» **Written exercise A**
According to the clean innovation blog post, by what percentage has Microsoft reduced energy consumption in the 125 buildings on its Redmond, Washington, campus?

Climate Compass Blog

Why clean innovation makes business sense

Microsoft clean innovation panel

Left to right: Bob Perciasepe, President, C2ES; Seth Roberts, Global Director, Energy & Climate Change, The Dow Chemical Company; Michelle Patron, Director, Sustainability Policy, Microsoft; Peter Fuller, Vice President, Market & Regulatory Policy, NRG Energy; Paul Steffes, CEO and President, Steffes Corporation. Photo courtesy of Microsoft.

Companies have discovered that finding innovative ways to procure, generate, and store energy not only helps them meet their emissions goals, but also reduces energy costs.

That’s why the private sector is leading the charge to invest in clean technology as companies seek to engage suppliers through supply chains, increase competitiveness, gain access to new markets, and diversify to prepare for long-term decarbonization.

Reducing energy use at data centers has become a priority for Microsoft, as the company continues to expand its operations. Michelle Patron, Microsoft’s director of sustainability policy recently told an event co-sponsored with C2ES that the company considers this both a responsibility and opportunity.

Microsoft is using cloud computing and advanced analytics to meet its goal of procuring 50 percent of its data center energy from solar, wind, and hydropower by 2018, and 60 percent by the early 2020s. By using sensors to accurately collect and process real-time energy use data, Microsoft has reduced energy consumption by 15 percent in 125 buildings across its 88-acre Redmond, Washington, campus. The advanced data collection has also saved the company $10 million a year on energy.

» **Written exercise B**
Please pick out every line of the rows below that contains the string "bounding", treating uppercase and lowercase as different.

» **Input rows**
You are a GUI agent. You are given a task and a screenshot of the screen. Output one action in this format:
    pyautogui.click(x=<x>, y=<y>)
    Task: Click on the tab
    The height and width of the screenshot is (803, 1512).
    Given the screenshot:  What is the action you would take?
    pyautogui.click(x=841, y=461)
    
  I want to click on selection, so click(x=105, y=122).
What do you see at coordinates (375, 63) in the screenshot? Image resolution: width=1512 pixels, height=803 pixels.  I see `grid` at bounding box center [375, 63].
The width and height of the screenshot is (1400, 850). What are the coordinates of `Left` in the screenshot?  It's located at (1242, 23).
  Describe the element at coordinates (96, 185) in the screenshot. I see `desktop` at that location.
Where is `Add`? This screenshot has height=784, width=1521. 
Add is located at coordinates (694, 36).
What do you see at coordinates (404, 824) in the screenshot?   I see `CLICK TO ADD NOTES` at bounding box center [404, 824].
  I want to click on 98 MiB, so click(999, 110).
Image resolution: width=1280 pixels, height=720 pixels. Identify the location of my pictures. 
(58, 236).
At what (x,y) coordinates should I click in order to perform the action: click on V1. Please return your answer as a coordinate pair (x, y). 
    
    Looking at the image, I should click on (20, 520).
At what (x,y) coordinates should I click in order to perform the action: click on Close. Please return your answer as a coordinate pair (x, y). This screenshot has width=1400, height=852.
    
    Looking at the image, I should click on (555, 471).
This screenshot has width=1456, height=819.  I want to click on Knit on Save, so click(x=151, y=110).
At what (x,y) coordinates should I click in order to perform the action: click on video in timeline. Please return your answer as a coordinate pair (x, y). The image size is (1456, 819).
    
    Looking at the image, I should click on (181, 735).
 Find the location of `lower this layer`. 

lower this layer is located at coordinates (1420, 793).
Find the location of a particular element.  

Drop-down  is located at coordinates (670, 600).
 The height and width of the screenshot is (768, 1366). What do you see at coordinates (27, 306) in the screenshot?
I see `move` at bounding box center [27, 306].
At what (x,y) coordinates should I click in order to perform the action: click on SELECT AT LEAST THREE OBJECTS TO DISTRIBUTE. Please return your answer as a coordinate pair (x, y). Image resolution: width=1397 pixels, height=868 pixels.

» **Complete answer A**
15 percent

» **Complete answer B**
What do you see at coordinates (375, 63) in the screenshot? Image resolution: width=1512 pixels, height=803 pixels.  I see `grid` at bounding box center [375, 63].
What do you see at coordinates (404, 824) in the screenshot?   I see `CLICK TO ADD NOTES` at bounding box center [404, 824].
I see `move` at bounding box center [27, 306].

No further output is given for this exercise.